Over the last year, the retailer has made investments in boosting ecommerce, even as shoppers returned to stores. In a bid to boost the assortment of goods available online, Macy’s launched a marketplace in September 2022 that welcomes goods from third-party sellers.
The marketplace had an “outstanding” first quarter, said Macy’s President Tony Spring, who is poised to succeed Gennette as CEO next year. Gross merchandise value increased over 50% when compared to the fourth quarter of 2022, while the average order value and units per order for marketplace customers was 50% above those not shopping at the marketplace.

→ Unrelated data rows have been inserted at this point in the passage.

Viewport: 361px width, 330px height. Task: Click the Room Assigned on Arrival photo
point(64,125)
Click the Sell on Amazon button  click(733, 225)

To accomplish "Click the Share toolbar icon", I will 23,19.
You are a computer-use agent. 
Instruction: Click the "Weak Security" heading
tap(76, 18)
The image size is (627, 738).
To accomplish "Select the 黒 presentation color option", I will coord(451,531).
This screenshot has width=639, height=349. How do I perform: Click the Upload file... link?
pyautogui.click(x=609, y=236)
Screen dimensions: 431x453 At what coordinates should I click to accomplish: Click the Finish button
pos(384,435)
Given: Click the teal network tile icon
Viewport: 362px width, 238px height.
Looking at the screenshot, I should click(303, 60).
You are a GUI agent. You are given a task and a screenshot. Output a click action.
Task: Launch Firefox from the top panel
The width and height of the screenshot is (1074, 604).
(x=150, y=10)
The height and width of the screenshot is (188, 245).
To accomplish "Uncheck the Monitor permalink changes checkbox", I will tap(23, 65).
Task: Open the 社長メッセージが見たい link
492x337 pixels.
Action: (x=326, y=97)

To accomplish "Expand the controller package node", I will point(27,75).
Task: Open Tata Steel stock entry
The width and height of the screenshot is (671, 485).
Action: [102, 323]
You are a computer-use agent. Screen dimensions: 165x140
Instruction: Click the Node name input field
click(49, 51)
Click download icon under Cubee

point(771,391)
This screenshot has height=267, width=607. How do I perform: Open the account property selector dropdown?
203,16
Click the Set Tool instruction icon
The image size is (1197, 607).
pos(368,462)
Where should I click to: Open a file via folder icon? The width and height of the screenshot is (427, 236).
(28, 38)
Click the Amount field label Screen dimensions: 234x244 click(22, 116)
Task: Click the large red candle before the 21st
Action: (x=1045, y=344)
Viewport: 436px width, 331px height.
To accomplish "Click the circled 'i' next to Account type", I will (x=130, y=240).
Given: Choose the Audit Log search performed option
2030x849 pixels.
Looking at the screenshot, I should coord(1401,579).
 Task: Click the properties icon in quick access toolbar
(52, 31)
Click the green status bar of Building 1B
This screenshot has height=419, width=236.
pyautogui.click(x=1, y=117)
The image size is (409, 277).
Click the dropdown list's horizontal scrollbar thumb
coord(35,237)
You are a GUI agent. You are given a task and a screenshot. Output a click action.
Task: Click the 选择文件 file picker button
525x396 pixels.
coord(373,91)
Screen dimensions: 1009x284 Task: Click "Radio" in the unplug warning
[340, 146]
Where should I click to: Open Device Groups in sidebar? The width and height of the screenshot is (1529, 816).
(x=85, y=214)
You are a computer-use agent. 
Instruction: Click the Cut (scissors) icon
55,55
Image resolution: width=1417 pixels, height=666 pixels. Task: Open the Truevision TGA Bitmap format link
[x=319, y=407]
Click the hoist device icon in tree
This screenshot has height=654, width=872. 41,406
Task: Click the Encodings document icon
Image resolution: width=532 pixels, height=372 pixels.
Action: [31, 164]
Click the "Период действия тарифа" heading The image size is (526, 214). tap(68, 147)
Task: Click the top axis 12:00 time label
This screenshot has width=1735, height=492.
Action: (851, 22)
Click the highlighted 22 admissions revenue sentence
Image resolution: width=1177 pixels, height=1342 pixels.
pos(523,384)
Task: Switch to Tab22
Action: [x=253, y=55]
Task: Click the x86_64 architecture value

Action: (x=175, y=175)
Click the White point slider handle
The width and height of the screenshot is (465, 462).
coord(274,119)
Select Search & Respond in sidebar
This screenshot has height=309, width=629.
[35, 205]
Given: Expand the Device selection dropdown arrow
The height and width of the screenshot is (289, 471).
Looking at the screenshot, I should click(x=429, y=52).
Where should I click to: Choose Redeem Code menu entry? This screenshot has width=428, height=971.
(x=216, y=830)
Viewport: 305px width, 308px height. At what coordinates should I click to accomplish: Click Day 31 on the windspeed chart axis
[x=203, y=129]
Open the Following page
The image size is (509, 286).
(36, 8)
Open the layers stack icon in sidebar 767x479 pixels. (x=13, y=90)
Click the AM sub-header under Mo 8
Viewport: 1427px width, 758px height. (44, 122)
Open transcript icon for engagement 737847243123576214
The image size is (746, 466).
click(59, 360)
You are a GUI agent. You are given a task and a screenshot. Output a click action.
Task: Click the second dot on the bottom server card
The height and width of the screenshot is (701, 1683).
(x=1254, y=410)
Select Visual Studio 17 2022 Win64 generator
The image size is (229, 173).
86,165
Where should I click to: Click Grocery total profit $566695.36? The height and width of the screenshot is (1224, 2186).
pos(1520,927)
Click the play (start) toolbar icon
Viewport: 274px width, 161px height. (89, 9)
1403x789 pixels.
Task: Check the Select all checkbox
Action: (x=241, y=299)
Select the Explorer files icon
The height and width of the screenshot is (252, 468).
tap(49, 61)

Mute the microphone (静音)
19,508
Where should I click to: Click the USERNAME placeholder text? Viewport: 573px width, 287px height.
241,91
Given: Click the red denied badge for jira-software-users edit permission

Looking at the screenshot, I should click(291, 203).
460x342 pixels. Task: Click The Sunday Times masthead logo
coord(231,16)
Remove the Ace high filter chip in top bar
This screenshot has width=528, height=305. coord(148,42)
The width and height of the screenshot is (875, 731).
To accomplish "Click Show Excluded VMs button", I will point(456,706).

Macy’s is continuing to build the marketplace even as it racks up sales. The retailer added 450 brands, ending the quarter with 950 brands.
This is helping to draw in new customers, as well as younger existing customers who are buying more items, resulting in increased basket size.
“We're very excited as to how marketplace is really attracting the Gen Z customer, particularly in categories where it was not economically feasible for us to carry in the past,” Gennette said.
In the end, Gennette said a strong digital and social presence is key to attracting younger consumers. That's a different type of shopper than other age groups.
“We know the younger customer starts first online,” Gennette said. That behavior will still be in place as the generation gets older, and gains more buying power in the process.
Going forward, Macy’s is seeking to expand the model to other retail banners in its portfolio. Bloomingdale’s will open a marketplace in the early fall.
The Macy’s ecommerce trajectory isn’t that different from the wider U.S. ecommerce narrative detailed above. With one quarter of 2023 data, there is evidence that ecommerce share settled out at a higher point after the pandemic than where it started before COVID arrived. There is flattening now, but the retailer is taking it not as a sign of a slowdown, or a signal to change course. Rather, it sees changing consumer behavior as a reason to build for the future.